For many who are in prison, they have few prospects of moving on to a better life when they are released. The stigma against prisoners in Uganda is severe and there are few employment opportunities available to former prisoners. That’s why POP seeks to educate prisoners through a range of courses – not only to bring practical knowledge and guidance, but to give hope and encouragement that life outside of prison will be alright.
The courses we offer range from career skills and reintegration skills – which cover the basics of applying for jobs, writing CVs, managing budgets, and conflict resolution – to vocational training in candle-making, jewellery-making, tailoring, hairdressing, and computer skills. Additionally we offer a number of social and creative activities, ranging from breakdance, to creative writing, yoga and sports tournaments – all of which enrich prisoners’ time while in prison, and help them engage socially with one another.
Because we work in prisons all over the country – from Kampala the capital city, to Jinja towards the east, Fort Portal in the western region, and Gulu and Lira in the northern region – there is a bit of travel involved in our work, and we visit the prisons quarterly to monitor progress and maintain relationships with our local coordinators, as well as the prison officers who grant us access to prison.
Just a few weeks after starting my internship, it was time to tour around to monitor the projects in Fort Portal, Gulu, and Lira – it was a great time to join the organisation!

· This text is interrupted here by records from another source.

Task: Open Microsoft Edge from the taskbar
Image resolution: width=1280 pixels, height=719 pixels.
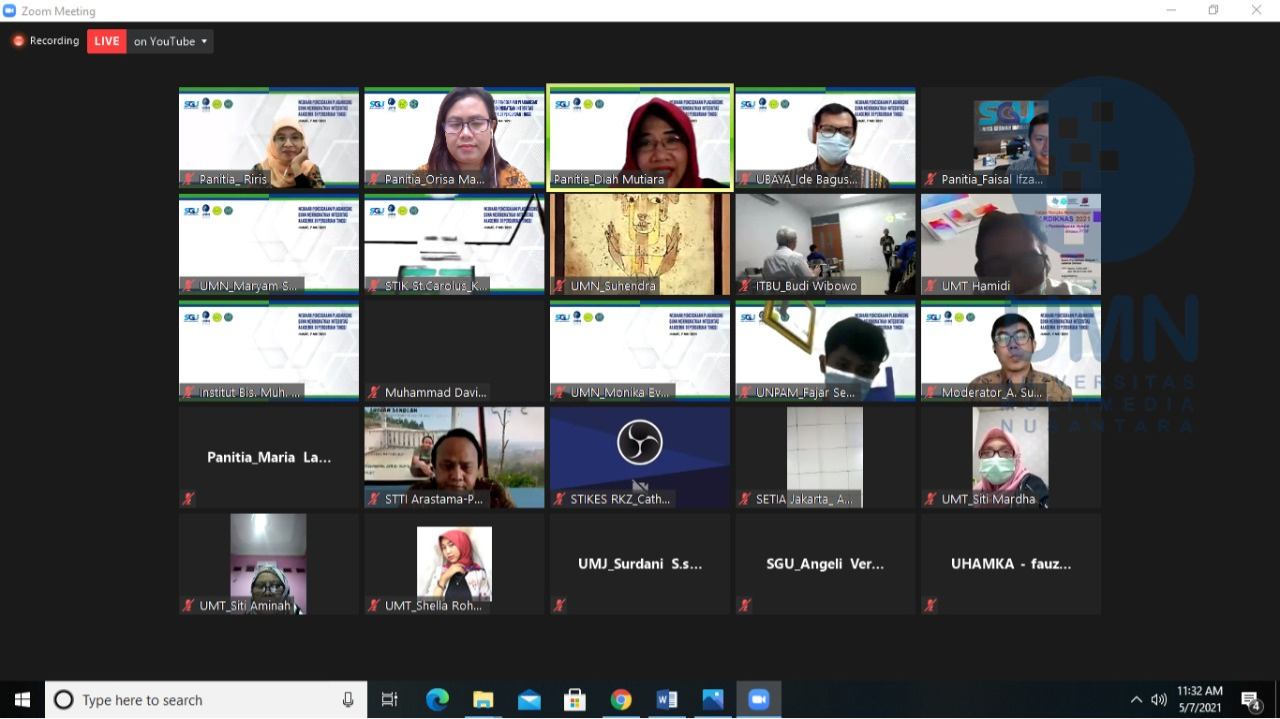Action: pyautogui.click(x=437, y=700)
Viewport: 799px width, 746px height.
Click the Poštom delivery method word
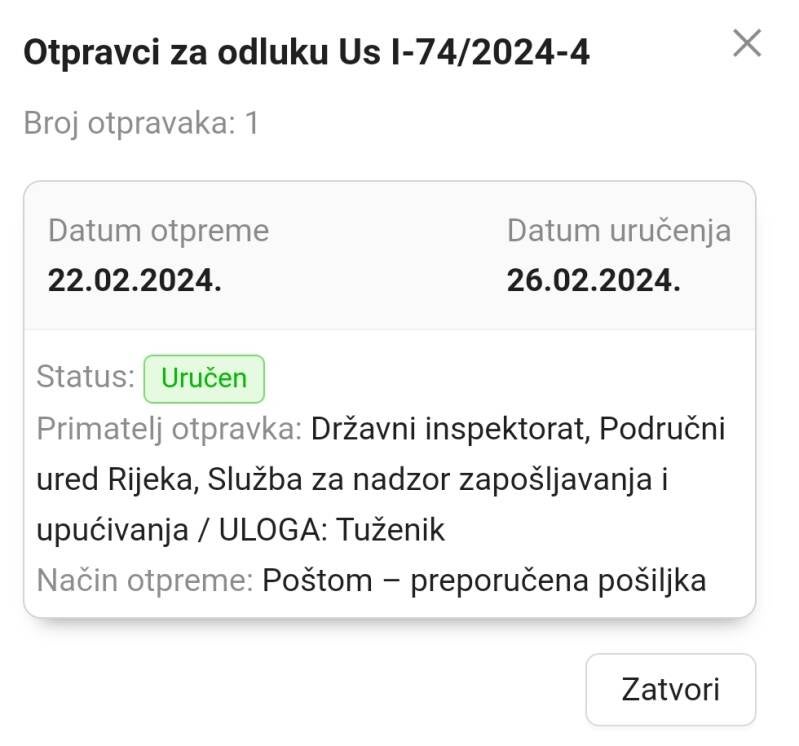click(316, 580)
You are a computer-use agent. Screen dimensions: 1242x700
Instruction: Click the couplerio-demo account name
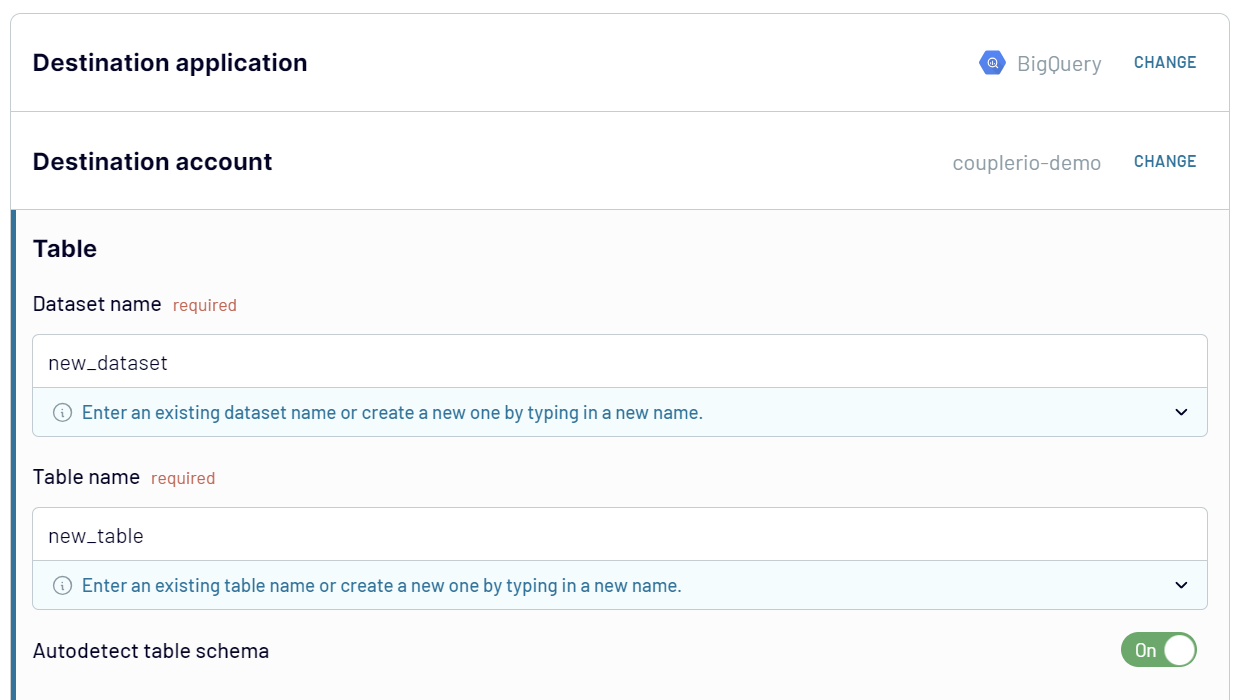[1026, 163]
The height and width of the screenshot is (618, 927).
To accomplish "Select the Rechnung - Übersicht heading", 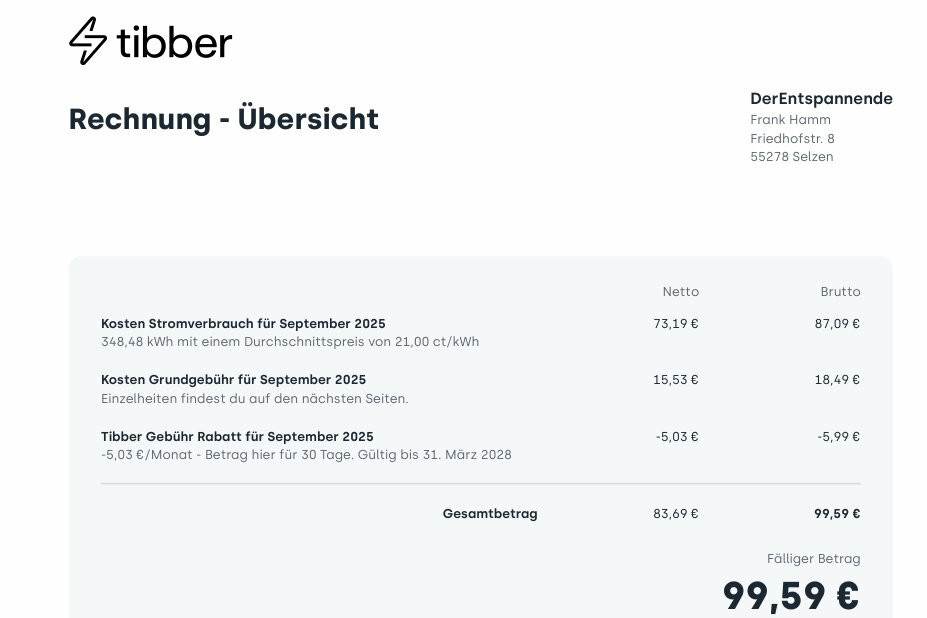I will click(x=223, y=119).
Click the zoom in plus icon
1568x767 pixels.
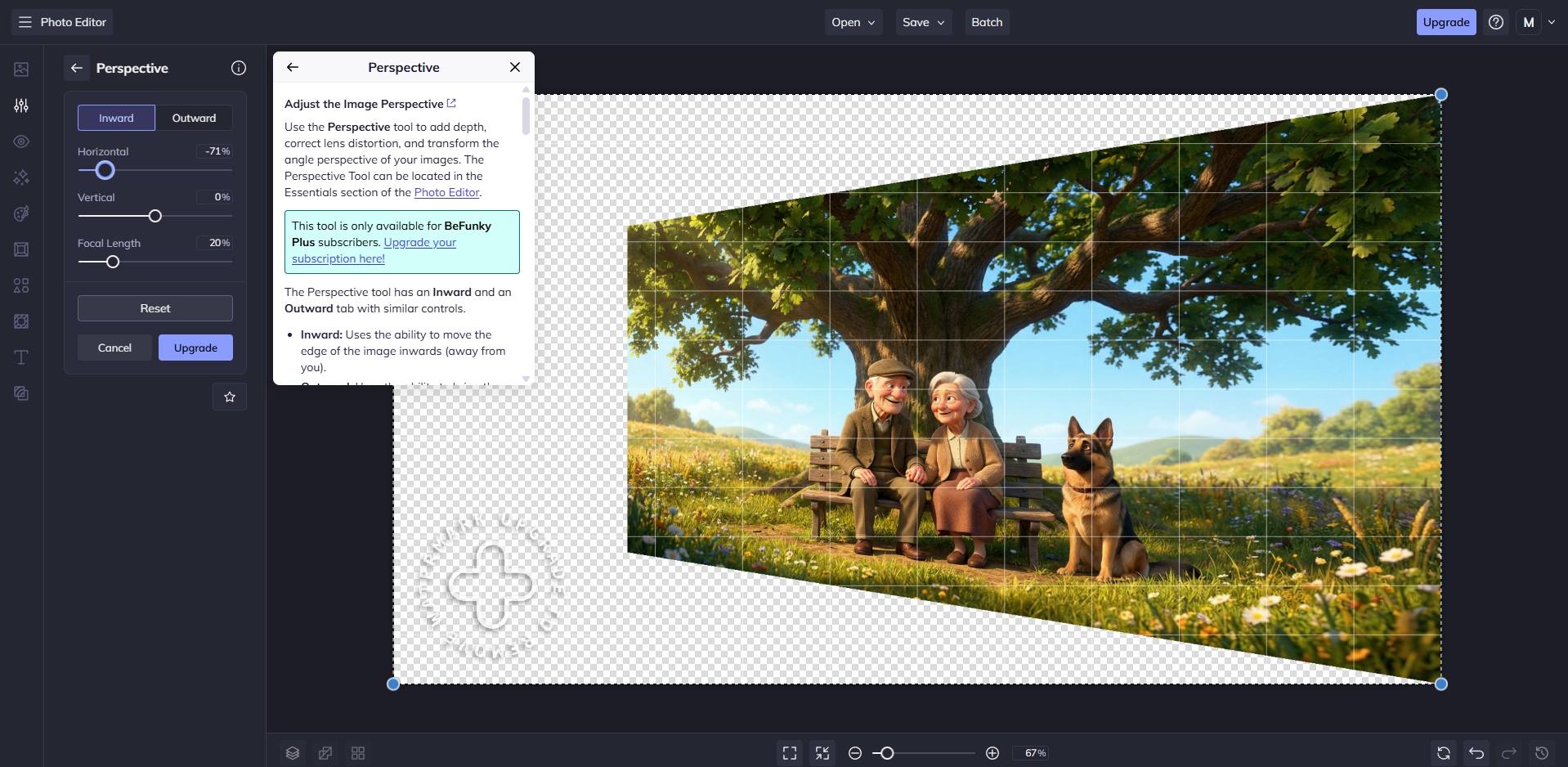992,753
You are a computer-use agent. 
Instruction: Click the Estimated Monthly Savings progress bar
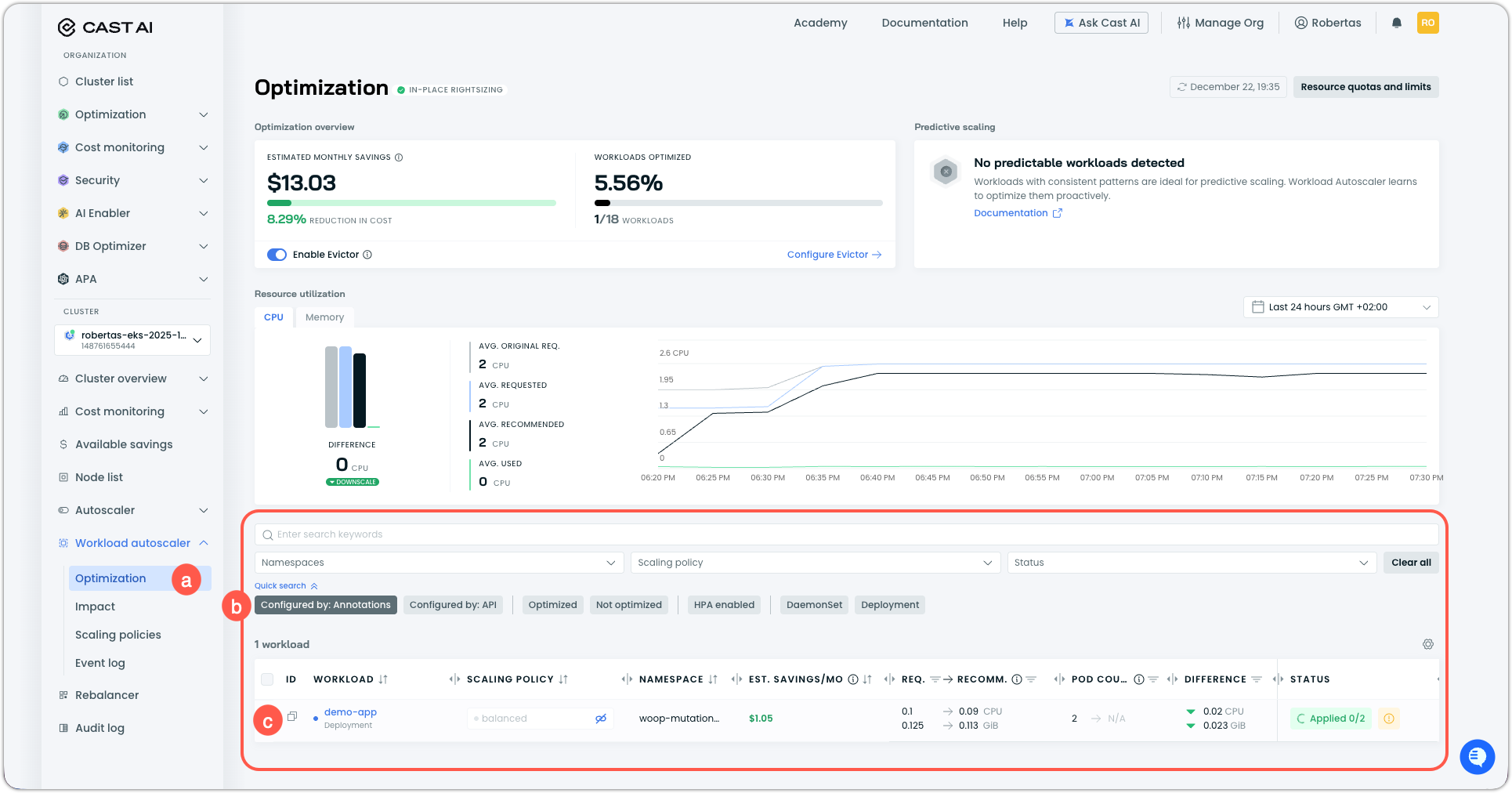pyautogui.click(x=411, y=203)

I had never been to the western or northern regions before, and was looking forward to seeing how the country differed elsewhere, as well as gaining a better understanding of the work we do in these prisons further afield.
Fort Portal was the first new town I visited, and it is a really beautiful part of the world. After a lengthy journey (around five hours) we eventually arrived into a gently bustling market town, with the famous “Mountains of the Moon” (Rwenzori Mountains) looming on the horizon. The climate is quite different in this area, and although the day was still hot, by nightfall it got a lot cooler, and when we woke in the morning, it was a chilly 8˚C with the ground soaked in heavy dew, and mist obscuring the distant mountains. It was also incredibly peaceful in Fort Portal, which is a stark contrast to the frenzied congestion of Kampala city.
The first order of business was to connect with Bosco, our local project coordinator, who diligently supports POP on a voluntary basis. Bosco was once a prisoner here and in Kampala, who – when undertaking our courses – not only excelled in the courses and taught them in prison, he also made an important friend behind bars, a local radio manager. Bosco was offered a job when he was released from prison and now works for the foremost radio station in the region, Voice Of Toro, and has proven his worth so that he now manages the station when his boss is not there. We are so pleased that Bosco has found a fulfilling job to support his wife and young daughter, and that he makes time to ensure our projects are running efficiently and effectively.
Fort Portal Prison is a new addition to POP’s portfolio, and while there are regular courses running which cover reintegration and career skills, we are discussing options for establishing vocational training for the women’s prison. When we arrived at the prison we met with the Welfare Officer, who – along with Bosco – ensures the courses are running on target and that course participants are attending and progressing. We were able to then meet those enrolled on our course, where we shared a few words and Bosco delivered an inspiring speech of encouragement and hope for a better future outside of prison. He speaks with authority and is trusted by the prisoners, many of whom remember him from when he was a fellow cellmate.
The women’s prison is much smaller, and a lot more serene, with beautiful gardens and a well-maintained compound, which makes the prison look, surprisingly, quite homely. Several prisoners who are mothers have their children with them, and this adds to the homely feel somewhat. I enjoyed meeting these enthusiastic ladies, who shared many great ideas for vocational projects which could be established.
Before long we had to hit the road again, to avoid getting caught in the rush-hour traffic of Kampala. We said our farewells to the prisoners and prison officers and, before departing, had the pleasure of meeting Bosco’s wife and baby daughter.
It was my first glimpse into the variety of work which POP oversees, and although it was brief, it was invaluable.